- _Selected excerpt_:
The use of the word "carbohydrate" to describe sugar is deliberately misleading. Since the improved labeling of nutritional properties was required on packages and cans, refined carbohydrates like sugar are lumped together with those carbohydrates which may or may not be refined. The several types of carbohydrates are added together for an overall carbohydrate total. Thus, the effect of the label is to hide the sugar content from the unwary buyer. Chemists add to the confusion by using the word "sugar" to describe an entire group of substances that are similar but not identical. Glucose is a sugar found usually with other sugars, in fruits and vegetables. It is a key material in the metabolism of all plants and animals. Many of our principal foods are converted into glucose in our bodies. Glucose is always present in our bloodstream, and it is often called "blood sugar". Dextrose, also called "corn sugar", is derived synthetically from starch. Fructose is fruit sugar. Maltose is malt sugar. Lactose is milk sugar. Sucrose is refined sugar made from sugar cane and sugar beet. Glucose has always been an essential element in the human bloodstream. Sucrose addiction is something new in the history of the human animal.

To use the word "sugar" to describe two substances which are far from being identical, which have different chemical structures and which affect the body in profoundly different ways compounds confusion. It makes possible more flimflam from the sugar pushers who tell us how important sugar is as an essential component of the human body, how it is oxidized to produce energy, how it is metabolized to produce warmth, and so on. They're talking about glucose, of course, which is manufactured in our bodies. However, one is led to believe that the manufacturers are talking about the sucrose which is made in their refineries. When the word "sugar" can mean the glucose in your blood as well as the sucrose in your Coca-Cola, it's great for the sugar pushers but it's rough on everybody else.

People have been bamboozled into thinking of their bodies the way they think of their check accounts. If they suspect they have low blood sugar, they are programmed to snack on vending machine candies and sodas in order to raise their blood sugar level. Actually, this is the worst thing to do. The level of glucose in their blood is apt to be low because they are addicted to sucrose. People who kick sucrose addiction and stay off sucrose find that the glucose level of their blood returns to normal and stays there. Since the late 1960s, millions of Americans have returned to natural food. A new type of store, the natural food store, has encouraged many to become dropouts from the supermarket. Natural food can be instrumental in restoring health. Many people, therefore, have come to equate the word "natural" with "healthy".

- _Records supplied_:
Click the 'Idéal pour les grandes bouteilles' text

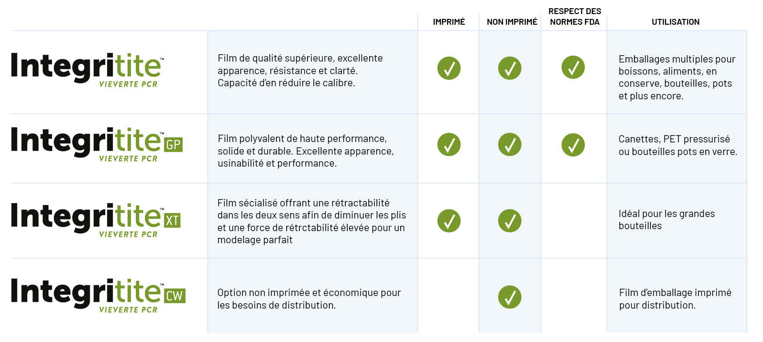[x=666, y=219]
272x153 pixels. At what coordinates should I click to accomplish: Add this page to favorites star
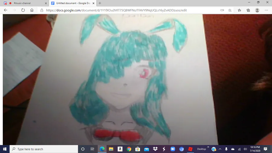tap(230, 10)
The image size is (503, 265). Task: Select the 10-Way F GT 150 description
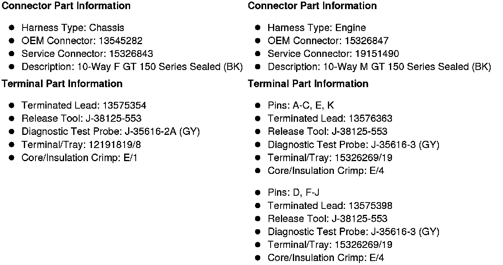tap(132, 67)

...

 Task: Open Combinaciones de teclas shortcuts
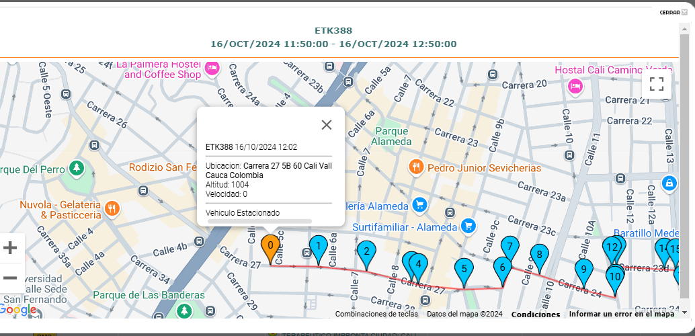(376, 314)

- _Activity 1_: Repeat a stretch of the text on sugar word for word, beginning at the words "To use the word" and stopping after "on everybody else.".
- _Activity 2_: Shorten the paragraph of the sugar text that opens with "To use the word 'sugar' to describe two substances," keeping its main facts.
The records come from a different source than the text on sugar.

- _Expected output 1_:
To use the word "sugar" to describe two substances which are far from being identical, which have different chemical structures and which affect the body in profoundly different ways compounds confusion. It makes possible more flimflam from the sugar pushers who tell us how important sugar is as an essential component of the human body, how it is oxidized to produce energy, how it is metabolized to produce warmth, and so on. They're talking about glucose, of course, which is manufactured in our bodies. However, one is led to believe that the manufacturers are talking about the sucrose which is made in their refineries. When the word "sugar" can mean the glucose in your blood as well as the sucrose in your Coca-Cola, it's great for the sugar pushers but it's rough on everybody else.

- _Expected output 2_: Calling both glucose and sucrose "sugar" confuses two substances that have different chemical structures and affect the body in very different ways. This lets the sugar pushers claim that sugar is an essential part of the body, oxidized for energy and metabolized for warmth. Those claims are about glucose, which our bodies make, yet people are led to think they mean the sucrose from the refineries. The shared word helps the sugar pushers and hurts everyone else.